# The exercise
Can you turn every line of the entries below into a numbered list and leave out the blank lines?

----

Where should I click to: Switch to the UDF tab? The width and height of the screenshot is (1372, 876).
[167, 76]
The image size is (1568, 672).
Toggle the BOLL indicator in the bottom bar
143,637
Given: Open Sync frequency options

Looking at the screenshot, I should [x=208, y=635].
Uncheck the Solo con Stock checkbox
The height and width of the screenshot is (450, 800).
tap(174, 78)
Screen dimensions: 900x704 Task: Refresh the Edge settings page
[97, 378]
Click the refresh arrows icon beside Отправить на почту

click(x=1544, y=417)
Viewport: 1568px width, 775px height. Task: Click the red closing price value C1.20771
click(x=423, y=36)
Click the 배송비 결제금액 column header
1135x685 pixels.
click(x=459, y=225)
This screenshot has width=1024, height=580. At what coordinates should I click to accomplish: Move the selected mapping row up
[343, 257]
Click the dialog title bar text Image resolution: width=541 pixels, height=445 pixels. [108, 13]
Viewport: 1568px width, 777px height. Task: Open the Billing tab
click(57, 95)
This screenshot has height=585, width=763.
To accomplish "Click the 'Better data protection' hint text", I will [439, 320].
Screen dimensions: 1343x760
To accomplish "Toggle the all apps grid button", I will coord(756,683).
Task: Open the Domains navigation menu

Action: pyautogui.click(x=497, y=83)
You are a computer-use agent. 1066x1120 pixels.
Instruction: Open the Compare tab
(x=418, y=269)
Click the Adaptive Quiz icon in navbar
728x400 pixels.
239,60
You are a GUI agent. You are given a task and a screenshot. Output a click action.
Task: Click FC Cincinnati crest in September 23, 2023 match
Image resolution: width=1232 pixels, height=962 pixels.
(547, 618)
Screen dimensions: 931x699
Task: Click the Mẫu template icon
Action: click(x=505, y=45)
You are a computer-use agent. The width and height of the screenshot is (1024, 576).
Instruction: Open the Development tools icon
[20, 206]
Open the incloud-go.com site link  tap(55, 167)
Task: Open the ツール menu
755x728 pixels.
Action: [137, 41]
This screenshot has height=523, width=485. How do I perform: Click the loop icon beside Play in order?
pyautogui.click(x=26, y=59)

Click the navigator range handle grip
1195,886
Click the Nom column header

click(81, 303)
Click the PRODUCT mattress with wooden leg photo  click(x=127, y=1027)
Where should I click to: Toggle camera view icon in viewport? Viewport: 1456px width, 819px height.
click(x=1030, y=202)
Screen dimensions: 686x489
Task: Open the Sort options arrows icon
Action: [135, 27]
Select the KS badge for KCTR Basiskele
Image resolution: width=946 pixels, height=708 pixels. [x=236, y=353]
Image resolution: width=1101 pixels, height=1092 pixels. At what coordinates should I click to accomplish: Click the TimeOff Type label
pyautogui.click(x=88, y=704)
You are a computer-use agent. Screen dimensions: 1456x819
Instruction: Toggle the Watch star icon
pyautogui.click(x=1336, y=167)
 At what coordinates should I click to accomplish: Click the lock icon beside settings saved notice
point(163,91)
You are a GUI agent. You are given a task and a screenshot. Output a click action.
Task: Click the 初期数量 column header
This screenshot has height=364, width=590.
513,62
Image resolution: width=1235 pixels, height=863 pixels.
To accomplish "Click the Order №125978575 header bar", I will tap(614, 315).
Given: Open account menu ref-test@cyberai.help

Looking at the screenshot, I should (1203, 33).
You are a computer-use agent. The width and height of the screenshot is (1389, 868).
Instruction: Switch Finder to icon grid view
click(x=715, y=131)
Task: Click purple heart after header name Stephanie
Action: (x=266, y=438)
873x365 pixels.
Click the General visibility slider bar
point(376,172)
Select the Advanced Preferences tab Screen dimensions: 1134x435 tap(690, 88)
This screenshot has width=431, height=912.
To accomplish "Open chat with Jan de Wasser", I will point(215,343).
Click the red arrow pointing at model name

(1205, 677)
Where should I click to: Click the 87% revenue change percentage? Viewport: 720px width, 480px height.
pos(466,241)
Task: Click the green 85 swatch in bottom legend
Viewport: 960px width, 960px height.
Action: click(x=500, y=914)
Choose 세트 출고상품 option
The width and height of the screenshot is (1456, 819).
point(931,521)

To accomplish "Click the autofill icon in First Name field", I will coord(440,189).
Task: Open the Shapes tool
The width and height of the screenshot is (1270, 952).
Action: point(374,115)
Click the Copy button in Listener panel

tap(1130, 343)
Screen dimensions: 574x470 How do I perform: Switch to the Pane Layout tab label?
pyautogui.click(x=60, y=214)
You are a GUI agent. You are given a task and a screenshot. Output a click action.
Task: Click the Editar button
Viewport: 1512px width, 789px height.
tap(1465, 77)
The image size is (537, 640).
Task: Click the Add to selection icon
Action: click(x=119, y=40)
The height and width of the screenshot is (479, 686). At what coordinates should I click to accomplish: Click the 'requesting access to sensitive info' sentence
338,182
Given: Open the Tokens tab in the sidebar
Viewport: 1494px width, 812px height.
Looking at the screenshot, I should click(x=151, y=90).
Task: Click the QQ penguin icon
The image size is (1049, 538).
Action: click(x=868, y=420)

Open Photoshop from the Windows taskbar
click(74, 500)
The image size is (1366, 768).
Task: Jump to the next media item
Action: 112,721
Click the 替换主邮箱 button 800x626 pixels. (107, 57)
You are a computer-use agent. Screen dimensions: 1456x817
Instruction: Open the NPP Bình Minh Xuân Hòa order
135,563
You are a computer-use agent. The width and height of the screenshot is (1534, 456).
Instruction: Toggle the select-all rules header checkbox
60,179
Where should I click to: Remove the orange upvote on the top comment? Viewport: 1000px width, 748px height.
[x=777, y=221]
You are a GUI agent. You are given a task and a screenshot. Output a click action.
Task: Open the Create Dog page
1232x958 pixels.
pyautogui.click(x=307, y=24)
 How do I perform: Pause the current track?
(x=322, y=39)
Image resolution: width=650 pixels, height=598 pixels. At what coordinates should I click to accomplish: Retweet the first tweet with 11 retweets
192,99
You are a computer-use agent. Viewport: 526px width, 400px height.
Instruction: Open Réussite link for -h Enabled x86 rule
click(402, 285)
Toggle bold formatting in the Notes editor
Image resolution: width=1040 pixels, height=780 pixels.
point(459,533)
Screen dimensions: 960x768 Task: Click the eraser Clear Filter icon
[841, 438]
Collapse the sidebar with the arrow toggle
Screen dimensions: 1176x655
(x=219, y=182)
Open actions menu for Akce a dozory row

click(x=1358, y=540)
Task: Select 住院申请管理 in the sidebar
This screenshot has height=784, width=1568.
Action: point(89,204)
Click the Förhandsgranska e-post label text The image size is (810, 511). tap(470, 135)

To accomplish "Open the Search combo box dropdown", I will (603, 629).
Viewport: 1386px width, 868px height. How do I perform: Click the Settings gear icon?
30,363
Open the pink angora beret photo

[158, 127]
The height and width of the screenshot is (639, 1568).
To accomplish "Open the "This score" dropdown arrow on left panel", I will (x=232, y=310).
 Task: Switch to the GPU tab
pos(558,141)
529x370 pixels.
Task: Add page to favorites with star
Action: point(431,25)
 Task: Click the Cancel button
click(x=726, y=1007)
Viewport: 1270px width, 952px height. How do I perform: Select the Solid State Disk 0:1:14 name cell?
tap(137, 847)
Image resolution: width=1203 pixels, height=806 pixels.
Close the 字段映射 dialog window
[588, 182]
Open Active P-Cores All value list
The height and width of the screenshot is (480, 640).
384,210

----

# Right answer
1. Where should I click to: Switch to the UDF tab? The width and height of the screenshot is (1372, 876).
2. [167, 76]
3. The image size is (1568, 672).
4. Toggle the BOLL indicator in the bottom bar
5. 143,637
6. Given: Open Sync frequency options
7. Looking at the screenshot, I should [x=208, y=635].
8. Uncheck the Solo con Stock checkbox
9. The height and width of the screenshot is (450, 800).
10. tap(174, 78)
11. Screen dimensions: 900x704 Task: Refresh the Edge settings page
12. [97, 378]
13. Click the refresh arrows icon beside Отправить на почту
14. click(x=1544, y=417)
15. Viewport: 1568px width, 775px height. Task: Click the red closing price value C1.20771
16. click(x=423, y=36)
17. Click the 배송비 결제금액 column header
18. 1135x685 pixels.
19. click(x=459, y=225)
20. This screenshot has width=1024, height=580. At what coordinates should I click to accomplish: Move the selected mapping row up
21. [343, 257]
22. Click the dialog title bar text Image resolution: width=541 pixels, height=445 pixels. [108, 13]
23. Viewport: 1568px width, 777px height. Task: Open the Billing tab
24. click(57, 95)
25. This screenshot has height=585, width=763.
26. To accomplish "Click the 'Better data protection' hint text", I will [439, 320].
27. Screen dimensions: 1343x760
28. To accomplish "Toggle the all apps grid button", I will coord(756,683).
29. Task: Open the Domains navigation menu
30. Action: pyautogui.click(x=497, y=83)
31. You are a computer-use agent. 1066x1120 pixels.
32. Instruction: Open the Compare tab
33. (x=418, y=269)
34. Click the Adaptive Quiz icon in navbar
35. 728x400 pixels.
36. 239,60
37. You are a GUI agent. You are given a task and a screenshot. Output a click action.
38. Task: Click FC Cincinnati crest in September 23, 2023 match
39. Image resolution: width=1232 pixels, height=962 pixels.
40. (547, 618)
41. Screen dimensions: 931x699
42. Task: Click the Mẫu template icon
43. Action: click(x=505, y=45)
44. You are a computer-use agent. The width and height of the screenshot is (1024, 576).
45. Instruction: Open the Development tools icon
46. [20, 206]
47. Open the incloud-go.com site link  tap(55, 167)
48. Task: Open the ツール menu
49. 755x728 pixels.
50. Action: [137, 41]
51. This screenshot has height=523, width=485. How do I perform: Click the loop icon beside Play in order?
52. pyautogui.click(x=26, y=59)
53. Click the navigator range handle grip
54. 1195,886
55. Click the Nom column header
56. click(81, 303)
57. Click the PRODUCT mattress with wooden leg photo  click(x=127, y=1027)
58. Where should I click to: Toggle camera view icon in viewport? Viewport: 1456px width, 819px height.
59. click(x=1030, y=202)
60. Screen dimensions: 686x489
61. Task: Open the Sort options arrows icon
62. Action: [135, 27]
63. Select the KS badge for KCTR Basiskele
64. Image resolution: width=946 pixels, height=708 pixels. [x=236, y=353]
65. Image resolution: width=1101 pixels, height=1092 pixels. At what coordinates should I click to accomplish: Click the TimeOff Type label
66. pyautogui.click(x=88, y=704)
67. You are a computer-use agent. Screen dimensions: 1456x819
68. Instruction: Toggle the Watch star icon
69. pyautogui.click(x=1336, y=167)
70.  At what coordinates should I click to accomplish: Click the lock icon beside settings saved notice
71. point(163,91)
72. You are a GUI agent. You are given a task and a screenshot. Output a click action.
73. Task: Click the 初期数量 column header
74. This screenshot has height=364, width=590.
75. 513,62
76. Image resolution: width=1235 pixels, height=863 pixels.
77. To accomplish "Click the Order №125978575 header bar", I will tap(614, 315).
78. Given: Open account menu ref-test@cyberai.help
79. Looking at the screenshot, I should (1203, 33).
80. You are a computer-use agent. The width and height of the screenshot is (1389, 868).
81. Instruction: Switch Finder to icon grid view
82. click(x=715, y=131)
83. Task: Click purple heart after header name Stephanie
84. Action: (x=266, y=438)
85. 873x365 pixels.
86. Click the General visibility slider bar
87. point(376,172)
88. Select the Advanced Preferences tab Screen dimensions: 1134x435 tap(690, 88)
89. This screenshot has width=431, height=912.
90. To accomplish "Open chat with Jan de Wasser", I will point(215,343).
91. Click the red arrow pointing at model name
92. (1205, 677)
93. Where should I click to: Click the 87% revenue change percentage? Viewport: 720px width, 480px height.
94. pos(466,241)
95. Task: Click the green 85 swatch in bottom legend
96. Viewport: 960px width, 960px height.
97. Action: click(x=500, y=914)
98. Choose 세트 출고상품 option
99. The width and height of the screenshot is (1456, 819).
100. point(931,521)
101. To accomplish "Click the autofill icon in First Name field", I will coord(440,189).
102. Task: Open the Shapes tool
103. The width and height of the screenshot is (1270, 952).
104. Action: point(374,115)
105. Click the Copy button in Listener panel
106. tap(1130, 343)
107. Screen dimensions: 574x470 How do I perform: Switch to the Pane Layout tab label?
108. pyautogui.click(x=60, y=214)
109. You are a GUI agent. You are given a task and a screenshot. Output a click action.
110. Task: Click the Editar button
111. Viewport: 1512px width, 789px height.
112. tap(1465, 77)
113. The image size is (537, 640).
114. Task: Click the Add to selection icon
115. Action: click(x=119, y=40)
116. The height and width of the screenshot is (479, 686). At what coordinates should I click to accomplish: Click the 'requesting access to sensitive info' sentence
117. 338,182
118. Given: Open the Tokens tab in the sidebar
119. Viewport: 1494px width, 812px height.
120. Looking at the screenshot, I should click(x=151, y=90).
121. Task: Click the QQ penguin icon
122. The image size is (1049, 538).
123. Action: click(x=868, y=420)
124. Open Photoshop from the Windows taskbar
125. click(74, 500)
126. The image size is (1366, 768).
127. Task: Jump to the next media item
128. Action: 112,721
129. Click the 替换主邮箱 button 800x626 pixels. (107, 57)
130. You are a computer-use agent. Screen dimensions: 1456x817
131. Instruction: Open the NPP Bình Minh Xuân Hòa order
132. 135,563
133. You are a computer-use agent. The width and height of the screenshot is (1534, 456).
134. Instruction: Toggle the select-all rules header checkbox
135. 60,179
136. Where should I click to: Remove the orange upvote on the top comment? Viewport: 1000px width, 748px height.
137. [x=777, y=221]
138. You are a GUI agent. You are given a task and a screenshot. Output a click action.
139. Task: Open the Create Dog page
140. 1232x958 pixels.
141. pyautogui.click(x=307, y=24)
142.  How do I perform: Pause the current track?
143. (x=322, y=39)
144. Image resolution: width=650 pixels, height=598 pixels. At what coordinates should I click to accomplish: Retweet the first tweet with 11 retweets
145. 192,99
146. You are a computer-use agent. Viewport: 526px width, 400px height.
147. Instruction: Open Réussite link for -h Enabled x86 rule
148. click(402, 285)
149. Toggle bold formatting in the Notes editor
150. Image resolution: width=1040 pixels, height=780 pixels.
151. point(459,533)
152. Screen dimensions: 960x768 Task: Click the eraser Clear Filter icon
153. [841, 438]
154. Collapse the sidebar with the arrow toggle
155. Screen dimensions: 1176x655
156. (x=219, y=182)
157. Open actions menu for Akce a dozory row
158. click(x=1358, y=540)
159. Task: Select 住院申请管理 in the sidebar
160. This screenshot has height=784, width=1568.
161. Action: point(89,204)
162. Click the Förhandsgranska e-post label text The image size is (810, 511). tap(470, 135)
163. To accomplish "Open the Search combo box dropdown", I will (603, 629).
164. Viewport: 1386px width, 868px height. How do I perform: Click the Settings gear icon?
165. 30,363
166. Open the pink angora beret photo
167. [158, 127]
168. The height and width of the screenshot is (639, 1568).
169. To accomplish "Open the "This score" dropdown arrow on left panel", I will (x=232, y=310).
170.  Task: Switch to the GPU tab
171. pos(558,141)
172. 529x370 pixels.
173. Task: Add page to favorites with star
174. Action: point(431,25)
175.  Task: Click the Cancel button
176. click(x=726, y=1007)
177. Viewport: 1270px width, 952px height. How do I perform: Select the Solid State Disk 0:1:14 name cell?
178. tap(137, 847)
179. Image resolution: width=1203 pixels, height=806 pixels.
180. Close the 字段映射 dialog window
181. [588, 182]
182. Open Active P-Cores All value list
183. The height and width of the screenshot is (480, 640).
184. 384,210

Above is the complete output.